The holidays are stressful, onerous, and painful for reasons your therapist(s) could take months and years to analyze and spit back to you.
It goes back to your childhood, they’ll tell you.
Your parents didn’t love you enough. Or they loved you too much.
Or they were immigrants who worked themselves to your despair. (Your therapist permits you to blame them. Let it out. Be angry.)
They happen to be decent people, once well heeled back in the motherland. They were caring, attentive parents until they decided to move, small children in tow, to America. Here, they work themselves to sickness and divorce for the American Dream. This is how they ruin Christmas for you.
First they pool their life savings to buy a dingy gift shop in the poor part of the city. Then they work thirteen-hour days, almost every day of the year. They take one day to rest, on New Year’s Day.
But Christmas Day they work the longest and hardest. They don’t come home until way past midnight.
Several years over your childhood, you spend the day home alone. Your siblings have better social skills than you, so they find friends to spend the day with. You are a loner. On Christmas, the house is cold, empty and sad.
One year at school, a substitute teacher puts on the movie Home Alone to pass the time. Watching it, you feel a little confused. How is it that this white boy can have so much fun being home alone? It deepens your sense of isolation, of being different and apart.
So…
I fired my therapist this spring.
Every family has their own hurt. Everyone has a story.
If you feel pain, isolation and sadness over the holidays, I feel you. I mean, I get where the Grinch comes from.
Even today, the sound of canned Christmas carols in the drug store makes me wince.
Who am I to tell you how to survive and thrive over the holidays? I’m just another speck on this tiny planet orbiting around the sun, a small burning dot in the Great Big Scheme of the Universe.
I can tell you that, twenty years later, as a grown-up living in a nice, warm apartment and involved in a loving, steady relationship with a kind, responsible grown-up, I relish the holidays.
I have fun doing all the things, buying all the gifts, and eating all the sweets.

**Exercise data**
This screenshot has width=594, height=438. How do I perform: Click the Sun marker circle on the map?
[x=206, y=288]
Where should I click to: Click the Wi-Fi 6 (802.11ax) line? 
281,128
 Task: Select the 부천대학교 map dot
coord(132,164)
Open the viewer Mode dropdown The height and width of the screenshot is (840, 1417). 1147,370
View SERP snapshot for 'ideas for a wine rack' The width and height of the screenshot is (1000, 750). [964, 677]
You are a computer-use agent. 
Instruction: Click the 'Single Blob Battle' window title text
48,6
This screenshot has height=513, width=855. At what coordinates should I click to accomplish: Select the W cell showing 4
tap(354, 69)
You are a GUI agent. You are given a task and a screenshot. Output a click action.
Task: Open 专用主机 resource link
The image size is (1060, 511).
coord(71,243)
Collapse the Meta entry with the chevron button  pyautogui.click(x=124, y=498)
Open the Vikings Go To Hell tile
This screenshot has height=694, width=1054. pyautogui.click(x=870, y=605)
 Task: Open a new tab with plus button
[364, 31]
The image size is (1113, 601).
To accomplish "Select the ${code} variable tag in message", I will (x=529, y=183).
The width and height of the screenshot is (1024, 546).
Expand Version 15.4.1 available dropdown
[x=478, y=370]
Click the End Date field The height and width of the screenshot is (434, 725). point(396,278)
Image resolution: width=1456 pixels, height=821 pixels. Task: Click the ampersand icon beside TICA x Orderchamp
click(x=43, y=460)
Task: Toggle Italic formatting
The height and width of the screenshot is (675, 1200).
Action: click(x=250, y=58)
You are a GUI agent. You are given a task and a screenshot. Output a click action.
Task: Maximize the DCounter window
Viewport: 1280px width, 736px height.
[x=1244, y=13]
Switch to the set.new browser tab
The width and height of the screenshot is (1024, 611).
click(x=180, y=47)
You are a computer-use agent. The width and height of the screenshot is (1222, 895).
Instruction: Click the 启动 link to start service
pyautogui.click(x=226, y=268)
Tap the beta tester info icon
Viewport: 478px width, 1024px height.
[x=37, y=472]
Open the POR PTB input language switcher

**Questions to answer**
[1] In the holiday essay, on which day do the parents take their one day of rest?
[2] Please carry the holiday essay forward from its last sentence.
The entries are separate material and have no connection to the holiday essay.

**Answer set**
[1] New Year's Day.

[2]
Here’s how I went from being a Grinch to feeling pretty awesome over the holidays.
Forgive your parents for what they never gave you as a child.
Here I am quoting Amy Poehler in her best selling memoir Yes Please. The quote is from a chapter titled, “Talk to Yourself Like You’re Ninety.” The book is a quick, punchy read.
If your holidays are awful, read a good book written by a funny person, like this one. Nothing heals like laughter.
Choose to not see yourself as the victim.
The brain wants us to play the victim role. It’s the easiest part in the fiction your brain creates under the guise of keeping you safe from harm. The brain is also really good at making you perceive harm where there is none.
Negotiation is a conversation to reach agreement with both parties having the right to say no. You have to negotiate with yourself too. You have the right to reject the role of victim. Say no to the brain. Stay consistent in your choice, stay vigilant. The brain likes to be in control.
Read self-help books. Read comedy books. Read books on print.
Choose to heal. Choose to laugh. Spend some time away from the monitor, reading and relaxing in bed.
Here are some other books that helped me:
The Power of No
What I Know for Sure
Bossypants
Confessions of a Prairie Bitch
Just do the things that you need get done. When done, relax.
Go, go, go is like ingrained in me from watching my parents work so hard. Relaxing without guilt feels unnatural and takes work for me. But I know it is vital to one’s health and sanity (and the irony is not lost on me as I bang this one out at quarter to eleven on a school night).
So now I carve out at least ten minutes every morning to sit in solitude and silence. I practice listening to the beat of my own heart and the quiet hum of every day noises. Most of the time I struggle to quiet the din of my own thoughts, the endless listing of to-do lists. I’m working on it.
Whatever it was that you were yearning to do all year, do a little of it every day.
I was born on December 31st. So December marks the last full month of me being a particular age. As of today I have twenty-seven days of being thirty-two. All throughout my thirty-second year my heart kept telling me I wanted to write. So I am trying to write a blog entry every day of December. (n.b. I may have initially been too optimistic about updating my blog here, so ratcheting down my expectations to one blog update a month.)
If coupled, wear less clothing to bed.
It’s cold out there. You know how this works. Thrive every where, especially in bed.